--- BEGIN ---
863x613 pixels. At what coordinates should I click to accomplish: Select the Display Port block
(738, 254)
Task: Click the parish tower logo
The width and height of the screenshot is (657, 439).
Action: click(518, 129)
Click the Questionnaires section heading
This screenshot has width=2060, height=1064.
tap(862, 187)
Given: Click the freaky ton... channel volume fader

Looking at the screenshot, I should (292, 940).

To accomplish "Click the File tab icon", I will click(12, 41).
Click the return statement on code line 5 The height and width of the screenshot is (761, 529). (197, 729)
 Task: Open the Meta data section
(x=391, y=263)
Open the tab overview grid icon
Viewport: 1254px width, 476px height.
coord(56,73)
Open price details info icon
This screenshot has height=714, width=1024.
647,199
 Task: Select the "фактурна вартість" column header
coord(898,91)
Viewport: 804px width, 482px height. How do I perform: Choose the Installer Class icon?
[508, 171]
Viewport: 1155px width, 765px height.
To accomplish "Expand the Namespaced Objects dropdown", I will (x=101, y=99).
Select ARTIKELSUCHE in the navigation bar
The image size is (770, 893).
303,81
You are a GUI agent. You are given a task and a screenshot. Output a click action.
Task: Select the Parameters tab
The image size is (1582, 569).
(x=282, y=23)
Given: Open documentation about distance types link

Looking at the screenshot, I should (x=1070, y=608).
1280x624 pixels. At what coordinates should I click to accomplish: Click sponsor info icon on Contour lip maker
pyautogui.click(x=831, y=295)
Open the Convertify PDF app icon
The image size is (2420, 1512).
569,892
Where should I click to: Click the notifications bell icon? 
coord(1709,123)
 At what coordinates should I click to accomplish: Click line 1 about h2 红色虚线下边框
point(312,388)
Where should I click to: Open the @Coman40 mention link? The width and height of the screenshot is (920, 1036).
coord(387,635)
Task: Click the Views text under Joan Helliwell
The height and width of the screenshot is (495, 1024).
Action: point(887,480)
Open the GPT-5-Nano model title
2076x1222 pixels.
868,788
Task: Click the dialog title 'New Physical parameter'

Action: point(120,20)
--- END ---
#### [YOUR INSTRUCTIONS]
Format all of the material above as a JSON list of strings, with one string for each line and blank lines omitted.

#### [RESPONSE TO THE TASK]
[
  "863x613 pixels. At what coordinates should I click to accomplish: Select the Display Port block",
  "(738, 254)",
  "Task: Click the parish tower logo",
  "The width and height of the screenshot is (657, 439).",
  "Action: click(518, 129)",
  "Click the Questionnaires section heading",
  "This screenshot has width=2060, height=1064.",
  "tap(862, 187)",
  "Given: Click the freaky ton... channel volume fader",
  "Looking at the screenshot, I should (292, 940).",
  "To accomplish \"Click the File tab icon\", I will click(12, 41).",
  "Click the return statement on code line 5 The height and width of the screenshot is (761, 529). (197, 729)",
  " Task: Open the Meta data section",
  "(x=391, y=263)",
  "Open the tab overview grid icon",
  "Viewport: 1254px width, 476px height.",
  "coord(56,73)",
  "Open price details info icon",
  "This screenshot has height=714, width=1024.",
  "647,199",
  " Task: Select the \"фактурна вартість\" column header",
  "coord(898,91)",
  "Viewport: 804px width, 482px height. How do I perform: Choose the Installer Class icon?",
  "[508, 171]",
  "Viewport: 1155px width, 765px height.",
  "To accomplish \"Expand the Namespaced Objects dropdown\", I will (x=101, y=99).",
  "Select ARTIKELSUCHE in the navigation bar",
  "The image size is (770, 893).",
  "303,81",
  "You are a GUI agent. You are given a task and a screenshot. Output a click action.",
  "Task: Select the Parameters tab",
  "The image size is (1582, 569).",
  "(x=282, y=23)",
  "Given: Open documentation about distance types link",
  "Looking at the screenshot, I should (x=1070, y=608).",
  "1280x624 pixels. At what coordinates should I click to accomplish: Click sponsor info icon on Contour lip maker",
  "pyautogui.click(x=831, y=295)",
  "Open the Convertify PDF app icon",
  "The image size is (2420, 1512).",
  "569,892",
  "Where should I click to: Click the notifications bell icon? ",
  "coord(1709,123)",
  " At what coordinates should I click to accomplish: Click line 1 about h2 红色虚线下边框",
  "point(312,388)",
  "Where should I click to: Open the @Coman40 mention link? The width and height of the screenshot is (920, 1036).",
  "coord(387,635)",
  "Task: Click the Views text under Joan Helliwell",
  "The height and width of the screenshot is (495, 1024).",
  "Action: point(887,480)",
  "Open the GPT-5-Nano model title",
  "2076x1222 pixels.",
  "868,788",
  "Task: Click the dialog title 'New Physical parameter'",
  "Action: point(120,20)"
]